In questa lezione parliamo di podcasting e di podcast. Che cos’è un podcast? Il podcast è un format audio, questo significa che per ascoltare un podcast devi andare su piattaforme specifiche che li ospitano, solitamente le piattaforme più famose e più conosciute sono Spotify e Itunes. 

 

Andiamo a vedere quali sono i vantaggi, quali sono le caratteristiche che deve avere un podcast per essere efficace e arrivare nella maniera corretta al tuo pubblico. Partiamo dal presupposto che il podcast è un format che tu concedi gratuitamente al tuo pubblico, quindi le piattaforme che lo “hostano” (ospitano) offrono gratis l’ascolto dei contenuti audio, l’ascoltatore se va su Spotify o su Itunes non paga nulla per ascoltare i podcast. 

 

Su Spotify esiste un abbonamento premium che, come ascoltatore, ti consente di togliere le pubblicità, ma questo riguarda più che altro chi usufruisce dei contenuti. 

 

Ci sono principalmente 2 modi di creare un podcast, il primo si ottiene estrapolando l’audio da un video precedentemente registrato per altri fini, esempio da un video preparato per Youtube. Molti dei podcast più ascoltati sono fatti così. Il secondo modo è quello di creare un podcast da zero. Per esempio il podcast “Il potere del cambiamento” è sviluppato da zero, pensato appunto  solo per il podcasting. Addirittura abbiamo fatto una puntata live del podcast, ovvero abbiamo registrato la puntata in una sala durante un nostro meet up, penso che sia stato il primo esperimento in Italia di podcast registrato con un pubblico. 

 

Quindi partendo dal presupposto che tu sappia esporre in maniera corretta i contenuti del tuo format (vai a guardare la lezione che abbiamo fatto in aula, dove ti spiegavo come sfruttare gli intenti di ricerca per capire quali sono le keywords per sviluppare i contenuti che interessano il tuo pubblico) ricordati sempre che la regola fondamentale ovvero che devi partire da un desiderio di mercato e andare poi a proporre una soluzione tramite un contenuto, quindi svilupperai il tuo contenuto tramite quell’intento di ricerca, proponendo al tuo potenziale pubblico, ai tuoi prospect, ai tuo acquirenti, una tua soluzione. 

 

Partiamo dalle attrezzature: ti serve un microfono, può andare bene anche il tuo smartphone ma non registrare mai il microfono del telefono, acquistane uno a clips (levalier) da connettere al telefono oppure se vuoi fare un lavoro più professionale acquista un microfono usb a condensatore, io per registrare nello studio che ho in casa uso un microfono USB Blue Yeti, ma cercando sul web scoprirai che ce ne sono altri che sono di pari livello, invece per la registrazione che faccio in studio utilizzo dei microfoni Rode NT1 con una scheda audio Scarlett 2i2.  

 

Quando hai il microfono cerca di trovarti un posto per registrare  insonorizzato, che significa creare un ambiente dove la tua voce non rimbalza e non fa eco.
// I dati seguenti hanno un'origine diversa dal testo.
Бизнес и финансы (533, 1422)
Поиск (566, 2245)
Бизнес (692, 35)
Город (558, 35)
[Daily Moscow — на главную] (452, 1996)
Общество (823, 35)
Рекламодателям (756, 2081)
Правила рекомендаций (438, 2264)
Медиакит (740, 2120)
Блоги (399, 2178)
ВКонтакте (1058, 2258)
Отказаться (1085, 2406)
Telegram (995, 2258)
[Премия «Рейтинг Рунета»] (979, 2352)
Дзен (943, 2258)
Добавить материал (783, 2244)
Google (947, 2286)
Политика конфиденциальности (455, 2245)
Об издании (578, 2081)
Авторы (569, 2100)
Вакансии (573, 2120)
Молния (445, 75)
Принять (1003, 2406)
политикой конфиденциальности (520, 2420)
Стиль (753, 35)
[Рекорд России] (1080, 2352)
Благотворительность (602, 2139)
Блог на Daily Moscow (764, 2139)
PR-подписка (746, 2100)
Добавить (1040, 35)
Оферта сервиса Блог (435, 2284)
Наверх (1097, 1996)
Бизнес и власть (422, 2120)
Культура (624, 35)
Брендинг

Per esempio se sono in ambiente grande e vuoto la mia voce rimbalzerà da tutte le parti creando un fastidioso effetto eco e rimbombo, se invece al contrario mi metto dentro l’armadio dei vestiti, proprio con il microfono inserito tra un vestito appeso e l’altro, la mia voce rimane lì ferma e senza eco. 

 

Voce ferma e senza eco, questo è la condizione ideale perché la registrazione del tuo podcast. Se vuoi creare un ambiente di registrazione senza farlo dentro l’armadio puoi acquistare un pannello fonoassorbente a semiarco da mettere dietro il microfono, se ne trovano di svariati modelli su amazon. Oppure insonorizzi tutta la stanza applicando alle pareti i pannelli fonoassorbenti che puoi trovare nei centri di bricolage.

 

L’ audio è uno di quegli elementi che non può essere mai pubblicato in bassa qualità, mentre un video con un’immagine non perfetta lo si guarda un audio registrato male non lo si ascolta, quindi presta massima attenzione alle fasi di registrazione.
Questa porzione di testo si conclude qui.